## [STATED EXERCISE]
Copy out the following lines word for word, covering all of the records.

[Records for locating displayed items]

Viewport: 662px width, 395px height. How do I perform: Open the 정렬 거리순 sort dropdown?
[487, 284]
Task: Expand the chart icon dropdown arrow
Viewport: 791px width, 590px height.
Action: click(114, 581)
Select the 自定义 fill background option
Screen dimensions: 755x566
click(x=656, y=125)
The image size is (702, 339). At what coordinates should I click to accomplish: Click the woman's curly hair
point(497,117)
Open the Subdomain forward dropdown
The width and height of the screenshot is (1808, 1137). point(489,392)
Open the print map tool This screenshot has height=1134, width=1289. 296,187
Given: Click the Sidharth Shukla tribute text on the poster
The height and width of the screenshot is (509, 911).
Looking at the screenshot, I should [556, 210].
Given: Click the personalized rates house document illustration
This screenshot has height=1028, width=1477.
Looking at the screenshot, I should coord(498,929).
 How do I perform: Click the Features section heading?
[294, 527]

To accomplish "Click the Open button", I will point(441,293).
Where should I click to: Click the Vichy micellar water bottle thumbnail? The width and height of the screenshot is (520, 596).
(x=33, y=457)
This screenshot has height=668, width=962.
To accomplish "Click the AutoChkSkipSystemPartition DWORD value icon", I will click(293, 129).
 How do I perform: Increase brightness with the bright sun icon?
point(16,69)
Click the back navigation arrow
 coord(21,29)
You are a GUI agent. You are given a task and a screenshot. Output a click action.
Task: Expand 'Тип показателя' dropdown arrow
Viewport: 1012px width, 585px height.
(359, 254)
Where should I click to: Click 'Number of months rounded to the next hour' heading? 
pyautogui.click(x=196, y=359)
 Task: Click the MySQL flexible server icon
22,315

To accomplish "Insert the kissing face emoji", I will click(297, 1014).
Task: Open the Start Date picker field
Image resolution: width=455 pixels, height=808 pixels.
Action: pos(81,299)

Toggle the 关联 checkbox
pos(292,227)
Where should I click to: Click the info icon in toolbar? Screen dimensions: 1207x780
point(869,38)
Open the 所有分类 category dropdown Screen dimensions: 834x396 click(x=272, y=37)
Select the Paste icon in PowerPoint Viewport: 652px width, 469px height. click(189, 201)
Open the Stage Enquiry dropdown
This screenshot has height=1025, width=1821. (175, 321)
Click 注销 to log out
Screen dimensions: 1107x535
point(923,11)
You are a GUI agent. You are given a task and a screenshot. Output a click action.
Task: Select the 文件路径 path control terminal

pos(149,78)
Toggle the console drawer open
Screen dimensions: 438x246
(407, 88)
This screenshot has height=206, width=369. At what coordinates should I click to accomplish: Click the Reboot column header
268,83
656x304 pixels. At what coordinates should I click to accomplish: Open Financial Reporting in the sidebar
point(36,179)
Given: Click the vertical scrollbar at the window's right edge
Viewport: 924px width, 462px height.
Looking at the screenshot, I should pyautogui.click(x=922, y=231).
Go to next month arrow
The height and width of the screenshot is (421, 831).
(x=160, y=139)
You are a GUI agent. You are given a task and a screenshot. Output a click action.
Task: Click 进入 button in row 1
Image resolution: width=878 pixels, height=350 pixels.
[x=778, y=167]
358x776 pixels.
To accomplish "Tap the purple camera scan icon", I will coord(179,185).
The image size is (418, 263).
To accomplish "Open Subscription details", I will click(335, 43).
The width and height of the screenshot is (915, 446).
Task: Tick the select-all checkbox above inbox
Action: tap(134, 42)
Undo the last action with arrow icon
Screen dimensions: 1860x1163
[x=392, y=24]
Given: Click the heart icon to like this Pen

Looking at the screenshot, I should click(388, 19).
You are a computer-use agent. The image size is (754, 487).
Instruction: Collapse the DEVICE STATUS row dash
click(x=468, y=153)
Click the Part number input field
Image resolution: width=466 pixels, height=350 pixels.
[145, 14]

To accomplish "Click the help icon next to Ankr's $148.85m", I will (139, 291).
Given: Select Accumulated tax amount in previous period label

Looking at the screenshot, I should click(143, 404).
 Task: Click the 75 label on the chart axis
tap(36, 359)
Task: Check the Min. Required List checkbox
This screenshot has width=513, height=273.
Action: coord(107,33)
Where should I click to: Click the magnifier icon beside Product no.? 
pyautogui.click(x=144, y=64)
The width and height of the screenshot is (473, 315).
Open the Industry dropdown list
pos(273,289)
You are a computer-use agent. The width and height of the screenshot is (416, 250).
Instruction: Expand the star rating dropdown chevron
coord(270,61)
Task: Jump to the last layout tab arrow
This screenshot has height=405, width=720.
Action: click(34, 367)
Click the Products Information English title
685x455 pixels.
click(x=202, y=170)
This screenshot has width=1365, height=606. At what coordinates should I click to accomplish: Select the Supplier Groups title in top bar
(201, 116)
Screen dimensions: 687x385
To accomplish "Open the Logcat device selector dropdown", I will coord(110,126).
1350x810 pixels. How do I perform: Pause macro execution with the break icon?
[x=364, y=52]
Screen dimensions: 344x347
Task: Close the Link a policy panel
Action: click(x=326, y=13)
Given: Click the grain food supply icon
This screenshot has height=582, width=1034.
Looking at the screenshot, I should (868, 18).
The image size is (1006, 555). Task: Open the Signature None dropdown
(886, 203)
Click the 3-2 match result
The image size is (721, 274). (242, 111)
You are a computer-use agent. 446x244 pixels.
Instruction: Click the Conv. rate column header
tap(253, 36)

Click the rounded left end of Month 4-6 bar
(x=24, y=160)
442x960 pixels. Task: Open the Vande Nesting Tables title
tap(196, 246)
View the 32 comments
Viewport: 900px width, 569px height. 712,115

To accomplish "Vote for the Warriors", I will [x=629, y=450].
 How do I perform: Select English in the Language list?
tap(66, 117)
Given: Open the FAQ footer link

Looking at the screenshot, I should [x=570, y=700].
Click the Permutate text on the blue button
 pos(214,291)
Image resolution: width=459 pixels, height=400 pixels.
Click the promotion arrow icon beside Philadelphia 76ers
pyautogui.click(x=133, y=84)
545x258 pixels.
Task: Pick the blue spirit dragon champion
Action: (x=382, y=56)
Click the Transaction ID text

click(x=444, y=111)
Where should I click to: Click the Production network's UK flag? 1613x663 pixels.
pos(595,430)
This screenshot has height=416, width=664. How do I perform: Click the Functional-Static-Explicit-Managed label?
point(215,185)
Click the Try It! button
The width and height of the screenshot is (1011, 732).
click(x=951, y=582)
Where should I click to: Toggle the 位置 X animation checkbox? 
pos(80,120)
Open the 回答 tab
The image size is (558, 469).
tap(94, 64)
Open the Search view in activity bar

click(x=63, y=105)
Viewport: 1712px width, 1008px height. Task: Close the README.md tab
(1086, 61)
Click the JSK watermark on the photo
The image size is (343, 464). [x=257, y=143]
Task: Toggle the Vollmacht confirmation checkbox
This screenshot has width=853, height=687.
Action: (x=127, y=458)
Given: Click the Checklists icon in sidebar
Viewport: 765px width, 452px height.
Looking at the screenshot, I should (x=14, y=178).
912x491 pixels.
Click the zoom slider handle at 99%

## [TASK RESPONSE]
Viewport: 662px width, 395px height. How do I perform: Open the 정렬 거리순 sort dropdown?
[487, 284]
Task: Expand the chart icon dropdown arrow
Viewport: 791px width, 590px height.
Action: click(114, 581)
Select the 自定义 fill background option
Screen dimensions: 755x566
click(x=656, y=125)
The image size is (702, 339). At what coordinates should I click to accomplish: Click the woman's curly hair
point(497,117)
Open the Subdomain forward dropdown
The width and height of the screenshot is (1808, 1137). point(489,392)
Open the print map tool This screenshot has height=1134, width=1289. 296,187
Given: Click the Sidharth Shukla tribute text on the poster
The height and width of the screenshot is (509, 911).
Looking at the screenshot, I should [556, 210].
Given: Click the personalized rates house document illustration
This screenshot has height=1028, width=1477.
Looking at the screenshot, I should coord(498,929).
 How do I perform: Click the Features section heading?
[294, 527]

To accomplish "Click the Open button", I will point(441,293).
Where should I click to: Click the Vichy micellar water bottle thumbnail? The width and height of the screenshot is (520, 596).
(x=33, y=457)
This screenshot has height=668, width=962.
To accomplish "Click the AutoChkSkipSystemPartition DWORD value icon", I will click(293, 129).
 How do I perform: Increase brightness with the bright sun icon?
point(16,69)
Click the back navigation arrow
 coord(21,29)
You are a GUI agent. You are given a task and a screenshot. Output a click action.
Task: Expand 'Тип показателя' dropdown arrow
Viewport: 1012px width, 585px height.
(359, 254)
Where should I click to: Click 'Number of months rounded to the next hour' heading? 
pyautogui.click(x=196, y=359)
 Task: Click the MySQL flexible server icon
22,315

To accomplish "Insert the kissing face emoji", I will click(297, 1014).
Task: Open the Start Date picker field
Image resolution: width=455 pixels, height=808 pixels.
Action: pos(81,299)

Toggle the 关联 checkbox
pos(292,227)
Where should I click to: Click the info icon in toolbar? Screen dimensions: 1207x780
point(869,38)
Open the 所有分类 category dropdown Screen dimensions: 834x396 click(x=272, y=37)
Select the Paste icon in PowerPoint Viewport: 652px width, 469px height. click(189, 201)
Open the Stage Enquiry dropdown
This screenshot has height=1025, width=1821. (175, 321)
Click 注销 to log out
Screen dimensions: 1107x535
point(923,11)
You are a GUI agent. You are given a task and a screenshot. Output a click action.
Task: Select the 文件路径 path control terminal

pos(149,78)
Toggle the console drawer open
Screen dimensions: 438x246
(407, 88)
This screenshot has height=206, width=369. At what coordinates should I click to accomplish: Click the Reboot column header
268,83
656x304 pixels. At what coordinates should I click to accomplish: Open Financial Reporting in the sidebar
point(36,179)
Given: Click the vertical scrollbar at the window's right edge
Viewport: 924px width, 462px height.
Looking at the screenshot, I should pyautogui.click(x=922, y=231).
Go to next month arrow
The height and width of the screenshot is (421, 831).
(x=160, y=139)
You are a GUI agent. You are given a task and a screenshot. Output a click action.
Task: Click 进入 button in row 1
Image resolution: width=878 pixels, height=350 pixels.
[x=778, y=167]
358x776 pixels.
To accomplish "Tap the purple camera scan icon", I will coord(179,185).
The image size is (418, 263).
To accomplish "Open Subscription details", I will click(335, 43).
The width and height of the screenshot is (915, 446).
Task: Tick the select-all checkbox above inbox
Action: tap(134, 42)
Undo the last action with arrow icon
Screen dimensions: 1860x1163
[x=392, y=24]
Given: Click the heart icon to like this Pen

Looking at the screenshot, I should click(388, 19).
You are a computer-use agent. The image size is (754, 487).
Instruction: Collapse the DEVICE STATUS row dash
click(x=468, y=153)
Click the Part number input field
Image resolution: width=466 pixels, height=350 pixels.
[145, 14]

To accomplish "Click the help icon next to Ankr's $148.85m", I will (139, 291).
Given: Select Accumulated tax amount in previous period label

Looking at the screenshot, I should click(143, 404).
 Task: Click the 75 label on the chart axis
tap(36, 359)
Task: Check the Min. Required List checkbox
This screenshot has width=513, height=273.
Action: coord(107,33)
Where should I click to: Click the magnifier icon beside Product no.? 
pyautogui.click(x=144, y=64)
The width and height of the screenshot is (473, 315).
Open the Industry dropdown list
pos(273,289)
You are a computer-use agent. The width and height of the screenshot is (416, 250).
Instruction: Expand the star rating dropdown chevron
coord(270,61)
Task: Jump to the last layout tab arrow
This screenshot has height=405, width=720.
Action: click(34, 367)
Click the Products Information English title
685x455 pixels.
click(x=202, y=170)
This screenshot has width=1365, height=606. At what coordinates should I click to accomplish: Select the Supplier Groups title in top bar
(201, 116)
Screen dimensions: 687x385
To accomplish "Open the Logcat device selector dropdown", I will coord(110,126).
1350x810 pixels. How do I perform: Pause macro execution with the break icon?
[x=364, y=52]
Screen dimensions: 344x347
Task: Close the Link a policy panel
Action: click(x=326, y=13)
Given: Click the grain food supply icon
This screenshot has height=582, width=1034.
Looking at the screenshot, I should (868, 18).
The image size is (1006, 555). Task: Open the Signature None dropdown
(886, 203)
Click the 3-2 match result
The image size is (721, 274). (242, 111)
You are a computer-use agent. 446x244 pixels.
Instruction: Click the Conv. rate column header
tap(253, 36)

Click the rounded left end of Month 4-6 bar
(x=24, y=160)
442x960 pixels. Task: Open the Vande Nesting Tables title
tap(196, 246)
View the 32 comments
Viewport: 900px width, 569px height. 712,115

To accomplish "Vote for the Warriors", I will [x=629, y=450].
 How do I perform: Select English in the Language list?
tap(66, 117)
Given: Open the FAQ footer link

Looking at the screenshot, I should [x=570, y=700].
Click the Permutate text on the blue button
 pos(214,291)
Image resolution: width=459 pixels, height=400 pixels.
Click the promotion arrow icon beside Philadelphia 76ers
pyautogui.click(x=133, y=84)
545x258 pixels.
Task: Pick the blue spirit dragon champion
Action: (x=382, y=56)
Click the Transaction ID text

click(x=444, y=111)
Where should I click to: Click the Production network's UK flag? 1613x663 pixels.
pos(595,430)
This screenshot has height=416, width=664. How do I perform: Click the Functional-Static-Explicit-Managed label?
point(215,185)
Click the Try It! button
The width and height of the screenshot is (1011, 732).
click(x=951, y=582)
Where should I click to: Toggle the 位置 X animation checkbox? 
pos(80,120)
Open the 回答 tab
The image size is (558, 469).
tap(94, 64)
Open the Search view in activity bar

click(x=63, y=105)
Viewport: 1712px width, 1008px height. Task: Close the README.md tab
(1086, 61)
Click the JSK watermark on the photo
The image size is (343, 464). [x=257, y=143]
Task: Toggle the Vollmacht confirmation checkbox
This screenshot has width=853, height=687.
Action: (x=127, y=458)
Given: Click the Checklists icon in sidebar
Viewport: 765px width, 452px height.
Looking at the screenshot, I should (x=14, y=178).
912x491 pixels.
Click the zoom slider handle at 99%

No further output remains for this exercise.